Task details: Down to the final line, print each entry exactly.

*** Provided material Section Begins ***

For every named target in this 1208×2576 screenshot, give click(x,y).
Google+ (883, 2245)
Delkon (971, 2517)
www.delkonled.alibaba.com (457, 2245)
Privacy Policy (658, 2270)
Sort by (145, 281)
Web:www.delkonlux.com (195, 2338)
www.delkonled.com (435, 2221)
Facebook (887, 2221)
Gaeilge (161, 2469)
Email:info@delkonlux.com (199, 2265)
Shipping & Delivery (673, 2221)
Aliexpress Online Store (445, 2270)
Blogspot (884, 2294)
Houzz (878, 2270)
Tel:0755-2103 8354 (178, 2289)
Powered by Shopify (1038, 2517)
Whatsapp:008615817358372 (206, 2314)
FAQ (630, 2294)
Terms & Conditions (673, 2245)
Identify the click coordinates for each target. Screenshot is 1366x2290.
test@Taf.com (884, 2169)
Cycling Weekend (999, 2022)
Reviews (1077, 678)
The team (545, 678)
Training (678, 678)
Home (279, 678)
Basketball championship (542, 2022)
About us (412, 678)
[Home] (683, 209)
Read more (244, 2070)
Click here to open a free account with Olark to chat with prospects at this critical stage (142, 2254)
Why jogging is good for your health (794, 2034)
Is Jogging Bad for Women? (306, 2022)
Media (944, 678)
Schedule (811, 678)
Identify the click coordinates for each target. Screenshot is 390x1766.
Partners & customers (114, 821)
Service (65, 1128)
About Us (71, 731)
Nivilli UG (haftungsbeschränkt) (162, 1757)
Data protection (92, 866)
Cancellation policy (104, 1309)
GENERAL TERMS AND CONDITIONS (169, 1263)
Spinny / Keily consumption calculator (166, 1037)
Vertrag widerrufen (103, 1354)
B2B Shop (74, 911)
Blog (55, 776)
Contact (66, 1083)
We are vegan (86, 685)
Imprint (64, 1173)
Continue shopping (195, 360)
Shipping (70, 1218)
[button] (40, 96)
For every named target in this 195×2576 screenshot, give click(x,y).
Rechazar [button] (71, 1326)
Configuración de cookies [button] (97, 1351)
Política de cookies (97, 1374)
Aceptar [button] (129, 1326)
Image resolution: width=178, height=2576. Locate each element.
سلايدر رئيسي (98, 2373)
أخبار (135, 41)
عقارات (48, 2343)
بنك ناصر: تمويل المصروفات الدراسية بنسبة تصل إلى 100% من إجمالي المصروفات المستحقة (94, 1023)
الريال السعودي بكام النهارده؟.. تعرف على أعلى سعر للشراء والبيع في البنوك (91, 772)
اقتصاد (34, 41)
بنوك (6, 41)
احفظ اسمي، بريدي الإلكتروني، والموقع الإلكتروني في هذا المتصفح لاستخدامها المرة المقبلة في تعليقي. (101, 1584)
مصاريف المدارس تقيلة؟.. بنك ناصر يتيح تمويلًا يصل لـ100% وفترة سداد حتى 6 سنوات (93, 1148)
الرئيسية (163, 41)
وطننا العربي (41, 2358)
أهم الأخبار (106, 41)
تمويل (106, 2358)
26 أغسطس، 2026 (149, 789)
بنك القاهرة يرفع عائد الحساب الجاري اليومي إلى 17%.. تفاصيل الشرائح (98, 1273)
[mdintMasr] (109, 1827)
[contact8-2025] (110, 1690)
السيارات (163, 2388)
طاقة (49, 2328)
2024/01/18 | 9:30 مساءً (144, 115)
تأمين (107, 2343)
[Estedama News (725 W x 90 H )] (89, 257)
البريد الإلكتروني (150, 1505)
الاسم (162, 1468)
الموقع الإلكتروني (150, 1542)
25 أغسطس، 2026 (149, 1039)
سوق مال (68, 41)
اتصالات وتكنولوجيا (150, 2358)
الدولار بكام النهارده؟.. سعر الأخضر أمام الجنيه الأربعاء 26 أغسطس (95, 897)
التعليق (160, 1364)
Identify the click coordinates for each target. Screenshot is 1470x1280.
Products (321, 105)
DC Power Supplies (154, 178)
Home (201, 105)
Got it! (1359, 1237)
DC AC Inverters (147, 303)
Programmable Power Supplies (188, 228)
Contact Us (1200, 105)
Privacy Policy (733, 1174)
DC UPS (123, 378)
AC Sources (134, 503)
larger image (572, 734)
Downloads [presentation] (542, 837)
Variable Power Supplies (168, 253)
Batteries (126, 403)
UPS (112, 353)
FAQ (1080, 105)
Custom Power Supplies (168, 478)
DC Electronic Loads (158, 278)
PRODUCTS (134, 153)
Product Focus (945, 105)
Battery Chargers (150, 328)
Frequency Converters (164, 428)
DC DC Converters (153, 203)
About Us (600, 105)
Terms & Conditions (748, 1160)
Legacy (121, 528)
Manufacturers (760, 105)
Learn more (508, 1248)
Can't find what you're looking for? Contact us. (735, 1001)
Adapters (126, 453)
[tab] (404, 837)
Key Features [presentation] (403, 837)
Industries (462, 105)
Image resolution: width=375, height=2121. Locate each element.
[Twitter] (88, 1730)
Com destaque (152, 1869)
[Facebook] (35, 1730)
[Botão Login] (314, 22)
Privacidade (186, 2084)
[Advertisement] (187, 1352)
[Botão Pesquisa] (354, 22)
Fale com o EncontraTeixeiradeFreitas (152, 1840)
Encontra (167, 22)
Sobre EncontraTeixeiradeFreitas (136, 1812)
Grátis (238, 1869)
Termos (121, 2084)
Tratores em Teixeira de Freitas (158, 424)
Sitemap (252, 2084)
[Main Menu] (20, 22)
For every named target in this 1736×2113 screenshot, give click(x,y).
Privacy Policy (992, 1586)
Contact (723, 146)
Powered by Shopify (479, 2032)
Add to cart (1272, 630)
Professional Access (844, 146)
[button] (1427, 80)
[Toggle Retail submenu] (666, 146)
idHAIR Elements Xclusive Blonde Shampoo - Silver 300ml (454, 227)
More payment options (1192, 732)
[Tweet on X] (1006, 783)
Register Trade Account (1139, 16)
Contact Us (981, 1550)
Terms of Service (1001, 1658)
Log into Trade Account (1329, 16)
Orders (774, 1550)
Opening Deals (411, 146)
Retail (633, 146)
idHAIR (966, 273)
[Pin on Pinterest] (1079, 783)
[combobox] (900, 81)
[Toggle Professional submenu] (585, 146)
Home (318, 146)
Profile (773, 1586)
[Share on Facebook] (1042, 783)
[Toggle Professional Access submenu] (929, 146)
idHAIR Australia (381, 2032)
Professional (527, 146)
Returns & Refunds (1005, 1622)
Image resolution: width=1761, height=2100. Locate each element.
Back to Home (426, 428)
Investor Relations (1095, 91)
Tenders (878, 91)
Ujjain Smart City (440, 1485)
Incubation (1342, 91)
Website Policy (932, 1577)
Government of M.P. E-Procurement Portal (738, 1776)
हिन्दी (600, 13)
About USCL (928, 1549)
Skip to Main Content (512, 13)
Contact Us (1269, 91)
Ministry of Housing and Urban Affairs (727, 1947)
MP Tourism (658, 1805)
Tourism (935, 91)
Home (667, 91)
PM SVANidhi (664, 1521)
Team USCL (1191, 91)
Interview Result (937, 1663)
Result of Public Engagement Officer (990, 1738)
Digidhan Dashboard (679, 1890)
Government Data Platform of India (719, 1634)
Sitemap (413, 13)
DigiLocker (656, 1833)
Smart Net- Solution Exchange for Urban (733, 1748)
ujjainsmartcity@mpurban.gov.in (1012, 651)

*** Provided material Section Ends ***

Result of this exercise:
For every named target in this 1208×2576 screenshot, give click(x,y).
Google+ (883, 2245)
Delkon (971, 2517)
www.delkonled.alibaba.com (457, 2245)
Privacy Policy (658, 2270)
Sort by (145, 281)
Web:www.delkonlux.com (195, 2338)
www.delkonled.com (435, 2221)
Facebook (887, 2221)
Gaeilge (161, 2469)
Email:info@delkonlux.com (199, 2265)
Shipping & Delivery (673, 2221)
Aliexpress Online Store (445, 2270)
Blogspot (884, 2294)
Houzz (878, 2270)
Tel:0755-2103 8354 (178, 2289)
Powered by Shopify (1038, 2517)
Whatsapp:008615817358372 (206, 2314)
FAQ (630, 2294)
Terms & Conditions (673, 2245)
Identify the click coordinates for each target. Screenshot is 1366x2290.
test@Taf.com (884, 2169)
Cycling Weekend (999, 2022)
Reviews (1077, 678)
The team (545, 678)
Training (678, 678)
Home (279, 678)
Basketball championship (542, 2022)
About us (412, 678)
[Home] (683, 209)
Read more (244, 2070)
Click here to open a free account with Olark to chat with prospects at this critical stage (142, 2254)
Why jogging is good for your health (794, 2034)
Is Jogging Bad for Women? (306, 2022)
Media (944, 678)
Schedule (811, 678)
Identify the click coordinates for each target. Screenshot is 390x1766.
Partners & customers (114, 821)
Service (65, 1128)
About Us (71, 731)
Nivilli UG (haftungsbeschränkt) (162, 1757)
Data protection (92, 866)
Cancellation policy (104, 1309)
GENERAL TERMS AND CONDITIONS (169, 1263)
Spinny / Keily consumption calculator (166, 1037)
Vertrag widerrufen (103, 1354)
B2B Shop (74, 911)
Blog (55, 776)
Contact (66, 1083)
We are vegan (86, 685)
Imprint (64, 1173)
Continue shopping (195, 360)
Shipping (70, 1218)
[button] (40, 96)
For every named target in this 195×2576 screenshot, give click(x,y).
Rechazar [button] (71, 1326)
Configuración de cookies [button] (97, 1351)
Política de cookies (97, 1374)
Aceptar [button] (129, 1326)
Image resolution: width=178, height=2576. Locate each element.
سلايدر رئيسي (98, 2373)
أخبار (135, 41)
عقارات (48, 2343)
بنك ناصر: تمويل المصروفات الدراسية بنسبة تصل إلى 100% من إجمالي المصروفات المستحقة (94, 1023)
الريال السعودي بكام النهارده؟.. تعرف على أعلى سعر للشراء والبيع في البنوك (91, 772)
اقتصاد (34, 41)
بنوك (6, 41)
احفظ اسمي، بريدي الإلكتروني، والموقع الإلكتروني في هذا المتصفح لاستخدامها المرة المقبلة في تعليقي. (101, 1584)
مصاريف المدارس تقيلة؟.. بنك ناصر يتيح تمويلًا يصل لـ100% وفترة سداد حتى 6 سنوات (93, 1148)
الرئيسية (163, 41)
وطننا العربي (41, 2358)
أهم الأخبار (106, 41)
تمويل (106, 2358)
26 أغسطس، 2026 (149, 789)
بنك القاهرة يرفع عائد الحساب الجاري اليومي إلى 17%.. تفاصيل الشرائح (98, 1273)
[mdintMasr] (109, 1827)
[contact8-2025] (110, 1690)
السيارات (163, 2388)
طاقة (49, 2328)
2024/01/18 | 9:30 مساءً (144, 115)
تأمين (107, 2343)
[Estedama News (725 W x 90 H )] (89, 257)
البريد الإلكتروني (150, 1505)
الاسم (162, 1468)
الموقع الإلكتروني (150, 1542)
25 أغسطس، 2026 (149, 1039)
سوق مال (68, 41)
اتصالات وتكنولوجيا (150, 2358)
الدولار بكام النهارده؟.. سعر الأخضر أمام الجنيه الأربعاء 26 أغسطس (95, 897)
التعليق (160, 1364)
Identify the click coordinates for each target. Screenshot is 1470x1280.
Products (321, 105)
DC Power Supplies (154, 178)
Home (201, 105)
Got it! (1359, 1237)
DC AC Inverters (147, 303)
Programmable Power Supplies (188, 228)
Contact Us (1200, 105)
Privacy Policy (733, 1174)
DC UPS (123, 378)
AC Sources (134, 503)
larger image (572, 734)
Downloads [presentation] (542, 837)
Variable Power Supplies (168, 253)
Batteries (126, 403)
UPS (112, 353)
FAQ (1080, 105)
Custom Power Supplies (168, 478)
DC Electronic Loads (158, 278)
PRODUCTS (134, 153)
Product Focus (945, 105)
Battery Chargers (150, 328)
Frequency Converters (164, 428)
DC DC Converters (153, 203)
About Us (600, 105)
Terms & Conditions (748, 1160)
Legacy (121, 528)
Manufacturers (760, 105)
Learn more (508, 1248)
Can't find what you're looking for? Contact us. (735, 1001)
Adapters (126, 453)
[tab] (404, 837)
Key Features [presentation] (403, 837)
Industries (462, 105)
Image resolution: width=375, height=2121. Locate each element.
[Twitter] (88, 1730)
Com destaque (152, 1869)
[Facebook] (35, 1730)
[Botão Login] (314, 22)
Privacidade (186, 2084)
[Advertisement] (187, 1352)
[Botão Pesquisa] (354, 22)
Fale com o EncontraTeixeiradeFreitas (152, 1840)
Encontra (167, 22)
Sobre EncontraTeixeiradeFreitas (136, 1812)
Grátis (238, 1869)
Termos (121, 2084)
Tratores em Teixeira de Freitas (158, 424)
Sitemap (252, 2084)
[Main Menu] (20, 22)
For every named target in this 1736×2113 screenshot, give click(x,y).
Privacy Policy (992, 1586)
Contact (723, 146)
Powered by Shopify (479, 2032)
Add to cart (1272, 630)
Professional Access (844, 146)
[button] (1427, 80)
[Toggle Retail submenu] (666, 146)
idHAIR Elements Xclusive Blonde Shampoo - Silver 300ml (454, 227)
More payment options (1192, 732)
[Tweet on X] (1006, 783)
Register Trade Account (1139, 16)
Contact Us (981, 1550)
Terms of Service (1001, 1658)
Log into Trade Account (1329, 16)
Orders (774, 1550)
Opening Deals (411, 146)
Retail (633, 146)
idHAIR (966, 273)
[Pin on Pinterest] (1079, 783)
[combobox] (900, 81)
[Toggle Professional submenu] (585, 146)
Home (318, 146)
Profile (773, 1586)
[Share on Facebook] (1042, 783)
[Toggle Professional Access submenu] (929, 146)
idHAIR Australia (381, 2032)
Professional (527, 146)
Returns & Refunds (1005, 1622)
Image resolution: width=1761, height=2100. Locate each element.
Back to Home (426, 428)
Investor Relations (1095, 91)
Tenders (878, 91)
Ujjain Smart City (440, 1485)
Incubation (1342, 91)
Website Policy (932, 1577)
Government of M.P. E-Procurement Portal (738, 1776)
हिन्दी (600, 13)
About USCL (928, 1549)
Skip to Main Content (512, 13)
Contact Us (1269, 91)
Ministry of Housing and Urban Affairs (727, 1947)
MP Tourism (658, 1805)
Tourism (935, 91)
Home (667, 91)
PM SVANidhi (664, 1521)
Team USCL (1191, 91)
Interview Result (937, 1663)
Result of Public Engagement Officer (990, 1738)
Digidhan Dashboard (679, 1890)
Government Data Platform of India (719, 1634)
Sitemap (413, 13)
DigiLocker (656, 1833)
Smart Net- Solution Exchange for Urban (733, 1748)
ujjainsmartcity@mpurban.gov.in (1012, 651)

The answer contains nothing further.